The semantic search engine returns a numeric similarity or matching score between 0 (completely dissimilar) and 1 (completely similar) for each DMM advertisement-query pair. Suppliers (i.e., sellers) are ranked according to the similarity assessment, and the supplier with the highest similarity score is selected to fulfill a service. This methodology of one-to-one matching is adequate if manufacturers’ work orders require only a few services and the supply chain has few suppliers. However, as the size of the supply chain increases, the one-to-one matching technique becomes less efficient. Also, the matching mechanism in DMM does not reflect the trade-offs on operational criteria, such as time, cost, and capacity. The similarity score is purely based on technological criteria, such as the available processes and equipment, achievable geometries and tolerances, and required materials.

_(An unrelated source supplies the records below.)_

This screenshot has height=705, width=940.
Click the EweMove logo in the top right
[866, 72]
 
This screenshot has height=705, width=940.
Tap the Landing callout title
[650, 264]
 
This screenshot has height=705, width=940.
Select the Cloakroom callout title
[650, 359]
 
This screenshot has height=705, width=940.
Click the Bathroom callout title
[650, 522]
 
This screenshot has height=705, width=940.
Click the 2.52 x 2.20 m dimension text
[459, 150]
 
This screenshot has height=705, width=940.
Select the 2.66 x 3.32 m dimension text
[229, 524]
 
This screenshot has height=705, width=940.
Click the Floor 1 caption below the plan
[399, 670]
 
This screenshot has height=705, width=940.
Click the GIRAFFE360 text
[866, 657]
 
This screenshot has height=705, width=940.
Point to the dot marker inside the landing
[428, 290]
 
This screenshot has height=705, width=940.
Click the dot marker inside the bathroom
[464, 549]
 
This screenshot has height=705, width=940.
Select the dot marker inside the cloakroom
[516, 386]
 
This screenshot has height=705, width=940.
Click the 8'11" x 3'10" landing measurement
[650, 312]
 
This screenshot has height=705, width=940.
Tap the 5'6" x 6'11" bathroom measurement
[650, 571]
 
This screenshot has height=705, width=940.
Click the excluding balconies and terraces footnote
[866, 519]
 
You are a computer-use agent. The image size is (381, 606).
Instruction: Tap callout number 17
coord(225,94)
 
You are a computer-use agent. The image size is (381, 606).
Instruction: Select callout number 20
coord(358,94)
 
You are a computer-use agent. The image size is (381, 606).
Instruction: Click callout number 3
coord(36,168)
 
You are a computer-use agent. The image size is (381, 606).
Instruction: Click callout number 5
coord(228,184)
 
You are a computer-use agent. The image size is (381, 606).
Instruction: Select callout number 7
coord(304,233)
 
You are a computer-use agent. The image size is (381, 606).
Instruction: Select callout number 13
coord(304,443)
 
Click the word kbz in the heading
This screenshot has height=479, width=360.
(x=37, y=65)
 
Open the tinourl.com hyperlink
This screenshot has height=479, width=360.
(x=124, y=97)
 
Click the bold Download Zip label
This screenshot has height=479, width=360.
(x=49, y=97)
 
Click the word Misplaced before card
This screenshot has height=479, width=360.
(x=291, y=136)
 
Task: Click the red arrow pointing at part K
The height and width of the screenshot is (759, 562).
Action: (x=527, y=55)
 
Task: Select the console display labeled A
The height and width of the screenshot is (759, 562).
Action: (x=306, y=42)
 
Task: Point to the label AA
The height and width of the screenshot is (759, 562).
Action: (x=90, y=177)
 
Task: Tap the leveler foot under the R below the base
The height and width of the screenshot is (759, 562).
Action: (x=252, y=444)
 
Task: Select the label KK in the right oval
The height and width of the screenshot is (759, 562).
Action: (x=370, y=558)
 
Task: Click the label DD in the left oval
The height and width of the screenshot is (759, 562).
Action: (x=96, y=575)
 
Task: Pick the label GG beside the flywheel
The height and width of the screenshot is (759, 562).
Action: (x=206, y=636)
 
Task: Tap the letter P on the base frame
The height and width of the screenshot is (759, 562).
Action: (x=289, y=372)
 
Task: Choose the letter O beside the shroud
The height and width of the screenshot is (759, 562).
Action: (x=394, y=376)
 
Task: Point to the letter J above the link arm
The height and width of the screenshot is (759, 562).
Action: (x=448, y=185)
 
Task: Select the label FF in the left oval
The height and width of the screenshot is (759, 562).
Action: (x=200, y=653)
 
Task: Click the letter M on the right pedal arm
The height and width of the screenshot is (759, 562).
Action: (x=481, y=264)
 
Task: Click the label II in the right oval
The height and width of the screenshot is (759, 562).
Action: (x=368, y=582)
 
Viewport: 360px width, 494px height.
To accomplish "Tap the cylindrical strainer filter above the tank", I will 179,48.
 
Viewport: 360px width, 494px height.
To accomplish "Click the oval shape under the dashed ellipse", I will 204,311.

This paper studies a supply chain configuration problem in which manufacturing companies place work orders requiring several services that can be provided by multiple suppliers. This problem relates to a Multiple Sourcing Supplier Selection Problem (MSSSP). While a Single Sourcing Supplier Selection Problem finds the best supplier to satisfy a work order, MSSSP finds more than one supplier that will satisfy portions of the work order. Three mathematical optimization models are proposed. The contribution of the models is that they simultaneously consider operational and technological aspects such as suppliers’ technological competency, capacity, and geographic location, and manufacturers’ expected lead time for work orders. All models maximize the semantic similarity score between requested services and suppliers’ advertisements.